GUYON The company has said in
previous documentation when it's been reporting that the miners were gonna get
transponders so that they could be located. These transponders would sit
in the lamps of the helmets. Did that happen, and were they
working? Because it seemed that we didn't know where the miners were.
PETER That was implemented to a
certain extent. It was in transition, we had some in a budget. It's
quite new, I've never had those before, so it was quite new to me. I
believe I had one in my cap lamp, though it was only in a transition
phase. It's not like a GPS, though, so you don't walk around the mine, or
on a surface, and know where everyone is within the metre. It actually
goes past certain detection points. So you would have one at the entrance
to the mine and it would record that you've gone underground, and you may have
them at the entrance to panels and that would record that you've gone into that
place in the mine. Our mine was a very small area. To my knowledge,
we haven't put those location points or monitoring points underground at all,
if maybe one place. I'm just not sure of that at the moment. But
the difficulty with knowing where people are is because it's not a GPS system
they were known to go into certain areas; where in those certain areas they
are, and even if all the cap lamps had had those transponders, to my knowledge,
we would still only know that they were generally in an area of the mine.
GUYON Just in the last
couple of minutes we have, I wanna speak more generally about mining safety in
New Zealand.

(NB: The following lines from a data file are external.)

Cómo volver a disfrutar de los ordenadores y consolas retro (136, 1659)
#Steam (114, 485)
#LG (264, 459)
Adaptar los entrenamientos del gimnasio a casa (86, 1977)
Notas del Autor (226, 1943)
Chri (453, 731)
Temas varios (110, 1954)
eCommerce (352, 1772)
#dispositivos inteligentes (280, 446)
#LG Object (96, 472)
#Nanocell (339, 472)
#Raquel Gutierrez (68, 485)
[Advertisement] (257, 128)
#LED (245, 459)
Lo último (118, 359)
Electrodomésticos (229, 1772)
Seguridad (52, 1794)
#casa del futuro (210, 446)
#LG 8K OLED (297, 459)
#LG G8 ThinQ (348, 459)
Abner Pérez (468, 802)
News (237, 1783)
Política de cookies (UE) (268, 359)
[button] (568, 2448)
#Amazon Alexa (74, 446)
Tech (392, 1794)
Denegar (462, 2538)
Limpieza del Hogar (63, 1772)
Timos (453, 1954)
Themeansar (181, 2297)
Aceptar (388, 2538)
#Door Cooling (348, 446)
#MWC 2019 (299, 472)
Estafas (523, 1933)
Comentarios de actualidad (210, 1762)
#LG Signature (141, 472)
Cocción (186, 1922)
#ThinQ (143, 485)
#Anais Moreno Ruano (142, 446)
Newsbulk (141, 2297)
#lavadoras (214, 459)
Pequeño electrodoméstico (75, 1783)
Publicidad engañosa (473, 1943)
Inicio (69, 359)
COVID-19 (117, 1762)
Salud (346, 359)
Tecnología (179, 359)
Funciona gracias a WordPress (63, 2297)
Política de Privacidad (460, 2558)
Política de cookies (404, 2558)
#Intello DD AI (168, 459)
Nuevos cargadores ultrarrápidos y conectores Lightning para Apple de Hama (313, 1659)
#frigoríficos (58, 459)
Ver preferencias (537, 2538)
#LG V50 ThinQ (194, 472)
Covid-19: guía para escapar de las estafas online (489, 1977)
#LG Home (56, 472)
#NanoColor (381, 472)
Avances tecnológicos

I know that you made a submission to the Department of
Labour review where you made some very strong comments about the lack of mine
inspectors in New Zealand. Would they have made any difference if you had
had more mine inspectors who could have checked these mines out more
frequently?
PETER No, as I said, we really
aren't into the investigation phase from our point of view yet. So
depending on the outcome of this, uh, our own internal investigation, which
will start as well - as we would normally on any safety incident - or on
anything else that anyone else finds, uh, I can't comment on what the root
cause is yet. I don't know, and therefore I can't comment on specifically
would more inspectors have made a difference here. But I can comment,
generically, that we have a very good relationship with our district inspector;
he visits the mine reasonably regularly. And I don't believe, off the knowledge
I have now, that more frequent inspections from him would have made any
difference at all. He reviewed our systems, he was there to my knowledge
a week or so earlier, but that's to my memory, meeting with our general
manager, who's also the statutory mine manager at the moment, and that
inspector is reasonably intimately knowledgeable of the Pike operations.
No, I do know the submission you're talking about, but in that particular point
I don't believe that would have been the case.